Real-life or industry problem is everywhere it’s quite obvious we have to solve them to improve ourselves and for the team and group. Problem-solving is a skill, it needs different approaches in different conditions. For only one product or one type of service, for a manufacturing setup, new market entry, everything always faces some kind of problem in regular intervals. Even in every problem, there are some hidden problems too. Sometimes we didn’t face those problems and sometimes we do. So, in particular, any part of that kind of known or unknown problem arises then the hypothesis analysis problem-solving approach heavily relies on it.
Hypothesis:
The hypothesis analysis is breaking a particular problem into several parts and if the solution doesn’t come therefore again segment those parts into several subparts until we get the solution of that subparts. After that apply the bottom-up approach, this is the sort summary of the hypothesis analysis problem-solving approach.
Problem solving:
If we differentiate those problems then we could separate problems into two parts.
- Technical problems
- Non-technical problems
Technical problems are related to technology like UI/UX problems, database problems, coding errors, bug fixing, analytical mistakes, etc.

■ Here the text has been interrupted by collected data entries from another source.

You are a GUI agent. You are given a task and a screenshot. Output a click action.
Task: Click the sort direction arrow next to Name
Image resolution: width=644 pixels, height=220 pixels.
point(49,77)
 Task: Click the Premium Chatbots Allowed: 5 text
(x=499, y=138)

In non-technology is closely related to business and management-related like manpower problems, financial issues, governance structural problems, business model problems, recruitment problems, cost problems, revenue issues, sales problems, new market issues, leadership problems, etc.

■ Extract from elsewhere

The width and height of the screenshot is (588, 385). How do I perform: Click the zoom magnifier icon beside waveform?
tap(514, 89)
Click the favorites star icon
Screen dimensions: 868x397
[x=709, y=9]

Keynote: Sometimes some problems have both technical and non-technical problems. We, Framysis call it an inter-connected or co-related problem. In this case, obviously, the problem-solving approach is helpful.
Identification through the Hypothesis analysis problem-solving approach
The hypothesis is obviously a step-by-step process. We gonna describe the few steps of this process
First step,
Firstly we have to listen to the problem carefully, sometimes read the problem carefully, then try to do a simple analysis.
Second step,
Then we have to understand which side-based problem is that. It’s an assumption. So, the assumption may not be right in the next sub-part but we can guess and assume that.
Third step,
Based on those assumptions and parts we have to make sub-part only when that part is unsolved or can’t predict the solution.
Fourth step,
Analyze each and every sub-part with proper equation and accurate calculation. After the calculation, it shows that the sub-part has no problem then okay go for others. Then gradually go to the upside of the branches and calculate again.